I know nobody will probably read this, I don't really use this forum that much, but I need a place to let out some thoughts, I think here is the best place.
I'm approaching my 24th birthday and I can't help but look back at my life and all that I've been through. I don't know what's wrong with me, maybe I have BPD, maybe I don't. Maybe it's something else. Maybe I'm just a freak who doesn't fit any disorder, not that that would necessarily be a bad thing I suppose, but I feel like BPD gives me an explanation for a lot of my life and how I have behaved and how I have always felt.
Right now I'm 23 (almost 24) and I still don't have a ######6 clue who I am.
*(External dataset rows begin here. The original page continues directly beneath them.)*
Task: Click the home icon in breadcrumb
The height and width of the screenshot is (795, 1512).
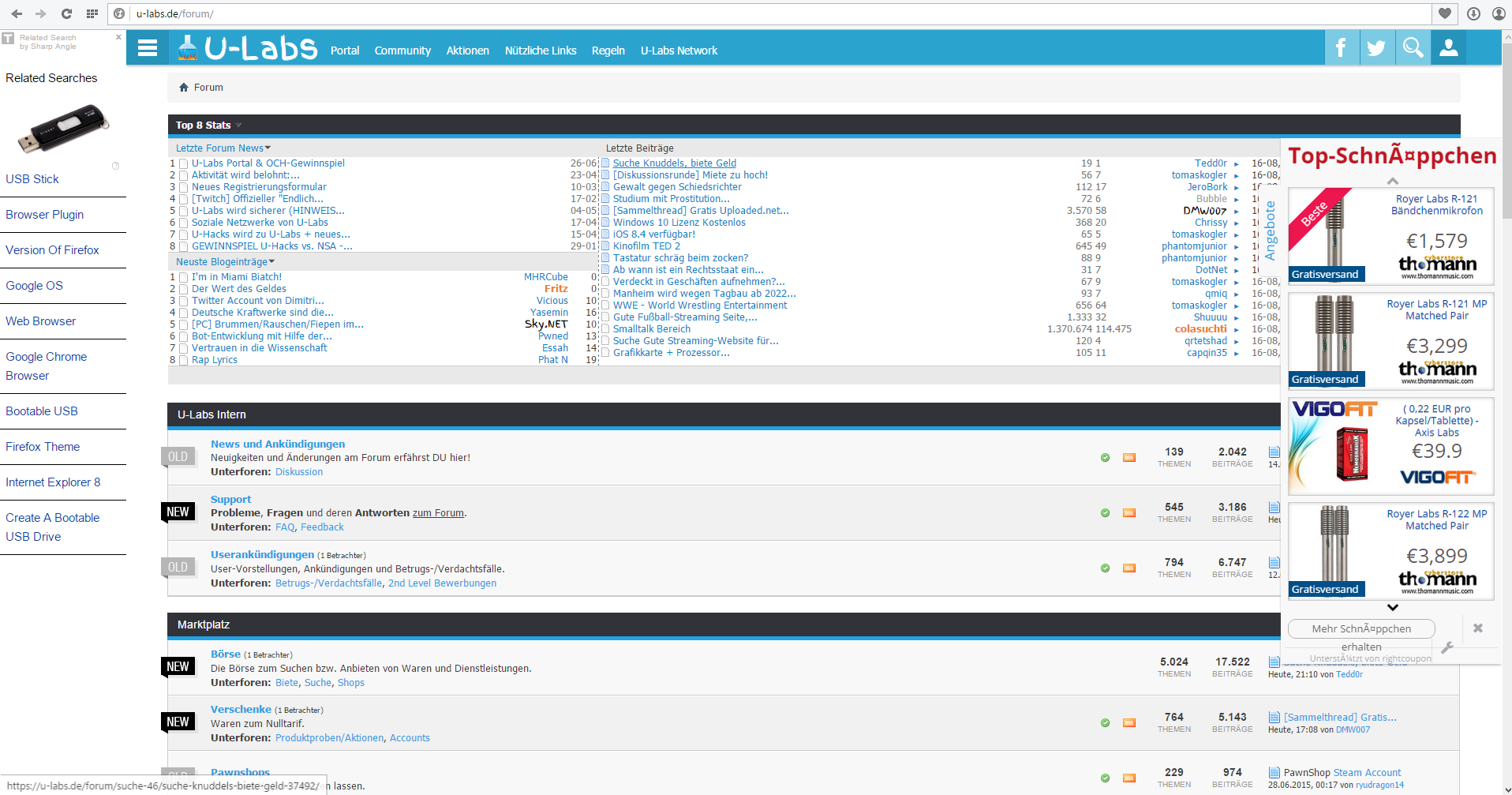Action: (184, 88)
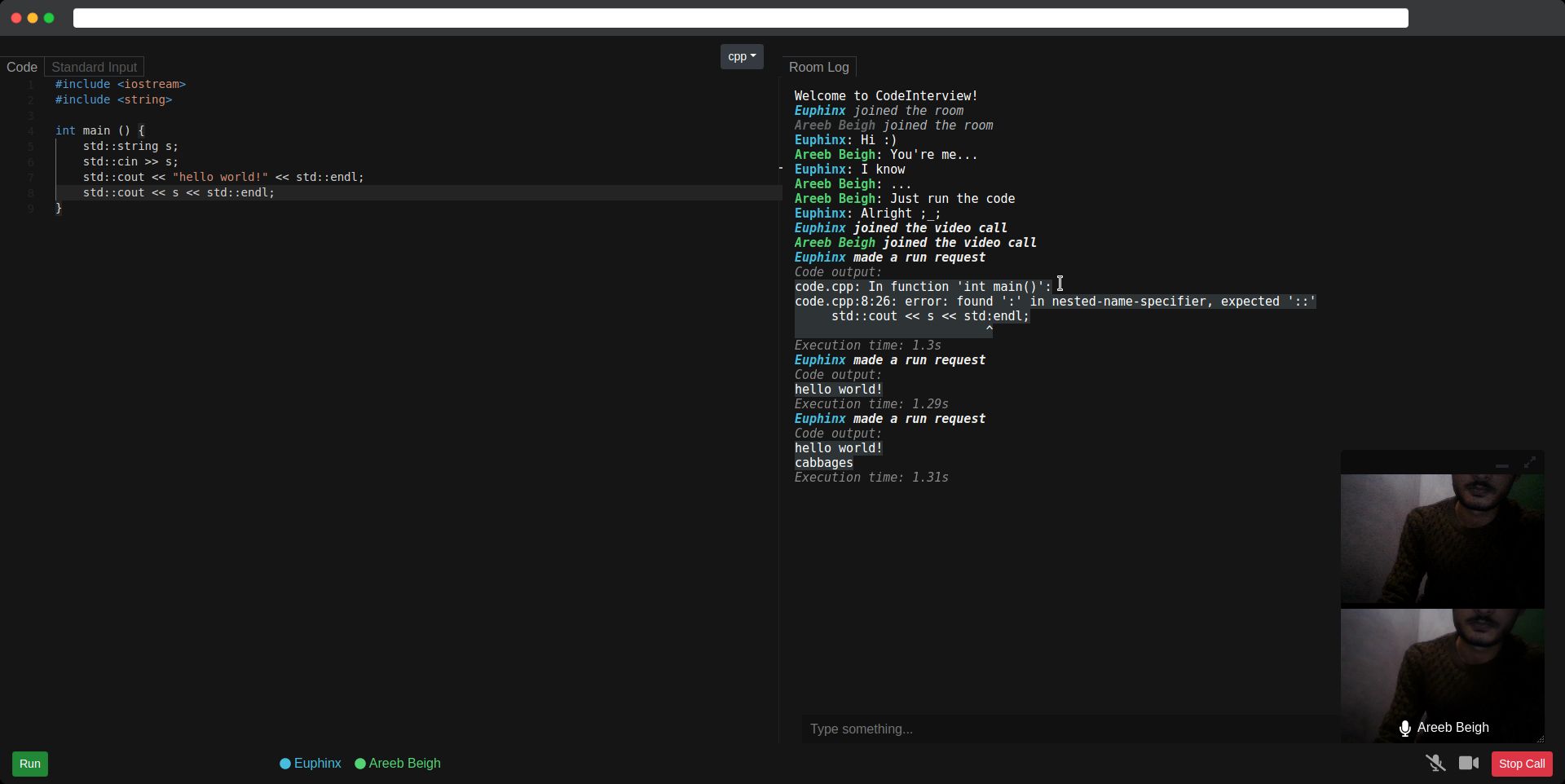Click the resize grip on video panel

click(1540, 738)
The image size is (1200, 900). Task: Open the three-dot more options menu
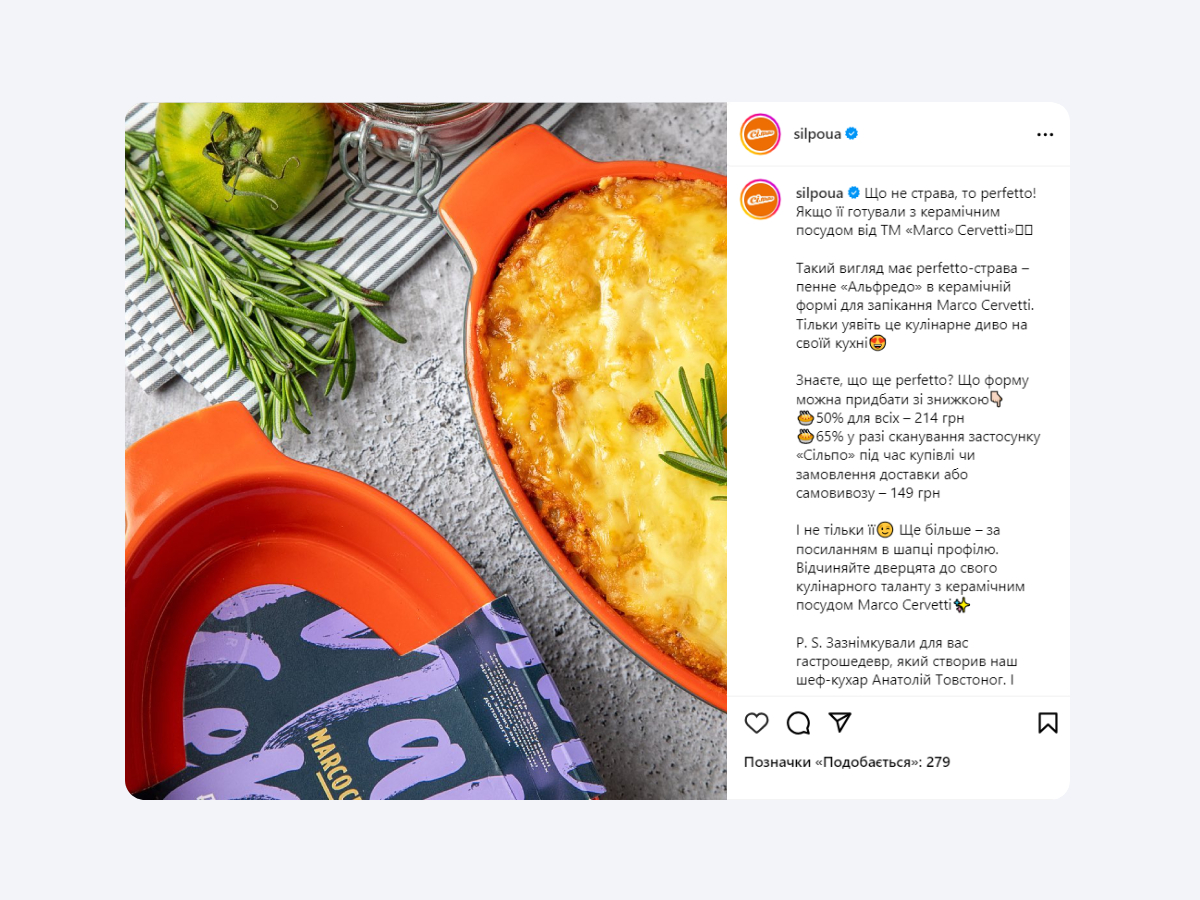[x=1045, y=135]
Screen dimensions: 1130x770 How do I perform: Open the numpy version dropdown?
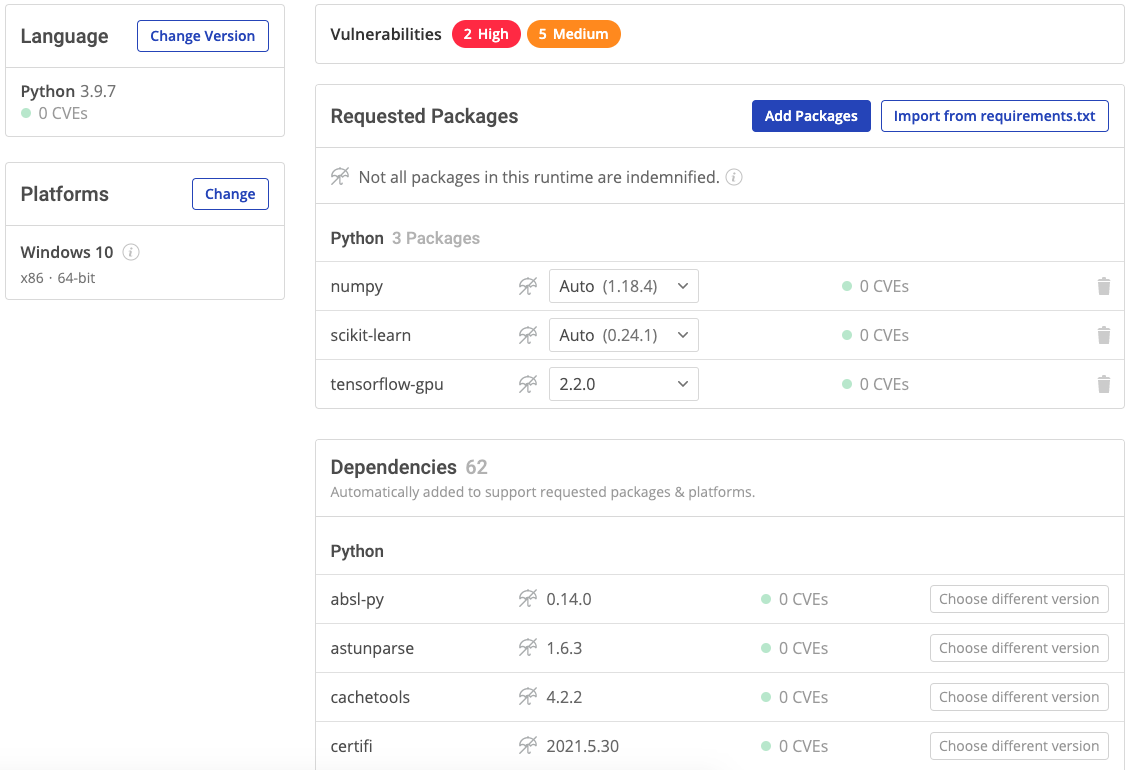click(x=623, y=285)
What my real personality is. I honestly don't even know what my real speaking voice is. It changes depending on where I've been living and who I've been spending the most time with. I can't make up my mind who I want to be. I know what I want to do. I want a career in the music industry. I want to be big. I have big, wild, crazy dreams of being hugely famous. But how can I be a star when I don't even know what my personality is? And also I'm so lonely, how would I cope with fame? How would I cope when I'm so unpredictable?
I feel like I'm a compass that won't stop spinning. That just can't settle on a direction. I feel like it's been like that for years. Stuck because I haven't been able to just stick with something and move forward. Since I left school, everything I have tried I have been thrown out of. First college, then jobs.
I used to have friends. At some points of my life you would have even said I was popular, with crazy confidence. But nobody is ever my real friend, because in the end they all leave me.
I have been through stages where I am the life and soul of the party. But they never last. Different people who know me have different impressions of me. Some people I know if asked to describe me would say I am very confident, very cheeky, very clever and very loud. Others would say very timid, very shy and reserved. Some would say that I disregard the rules too much and think that they don't apply to me, others would say I am too cautious and too uptight.
I feel like I have been every kind of person. But this me inside has always felt pretty much the same. I feel like I've just been fooling everyone.